### Your task
Copy the part of the listing that opens with the line containing "Switch to the Test Setup tab" and closes with the line containing "Action: 358,428", swapping "fold arrow" for "toggle arrow" and leaving everything else untouched.

### Exercise data
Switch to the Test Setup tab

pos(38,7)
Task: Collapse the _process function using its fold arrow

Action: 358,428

* * *

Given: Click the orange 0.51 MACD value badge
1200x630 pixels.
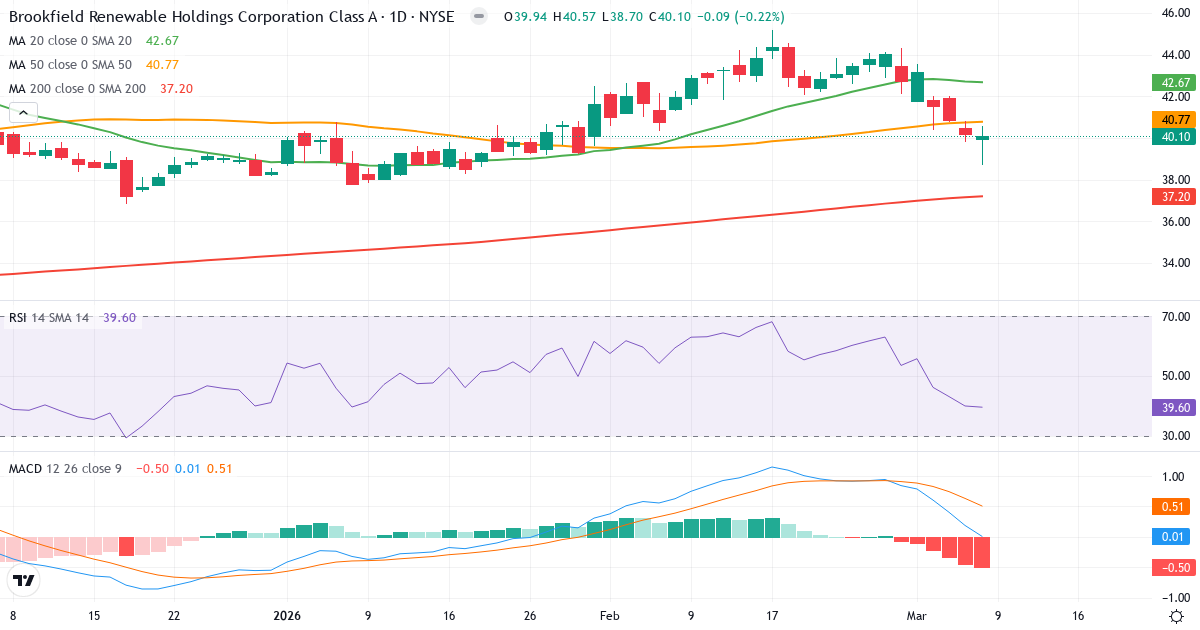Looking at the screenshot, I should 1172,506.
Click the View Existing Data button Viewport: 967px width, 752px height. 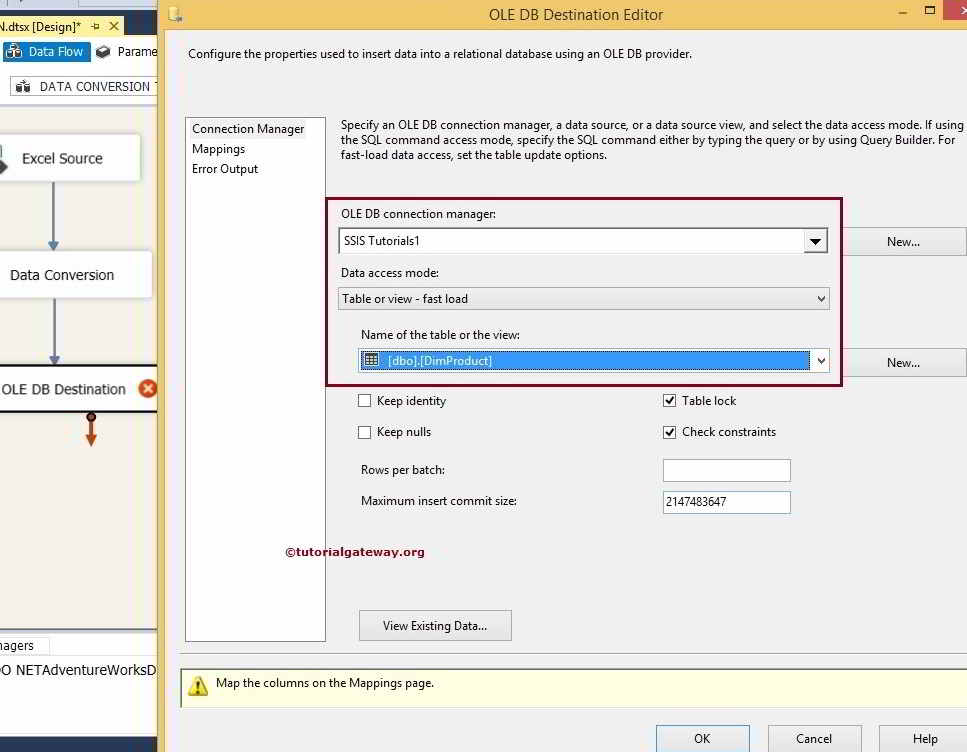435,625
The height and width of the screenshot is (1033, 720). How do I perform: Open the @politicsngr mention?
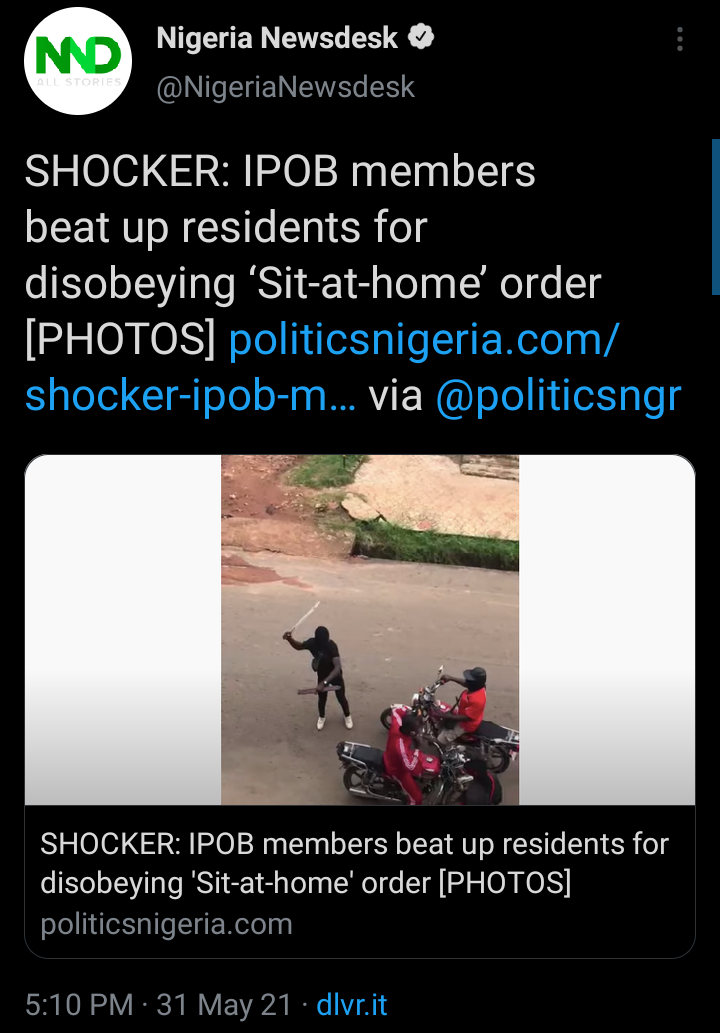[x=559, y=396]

### Correct output
Switch to the Test Setup tab

pos(38,7)
Task: Collapse the _process function using its toggle arrow

Action: 358,428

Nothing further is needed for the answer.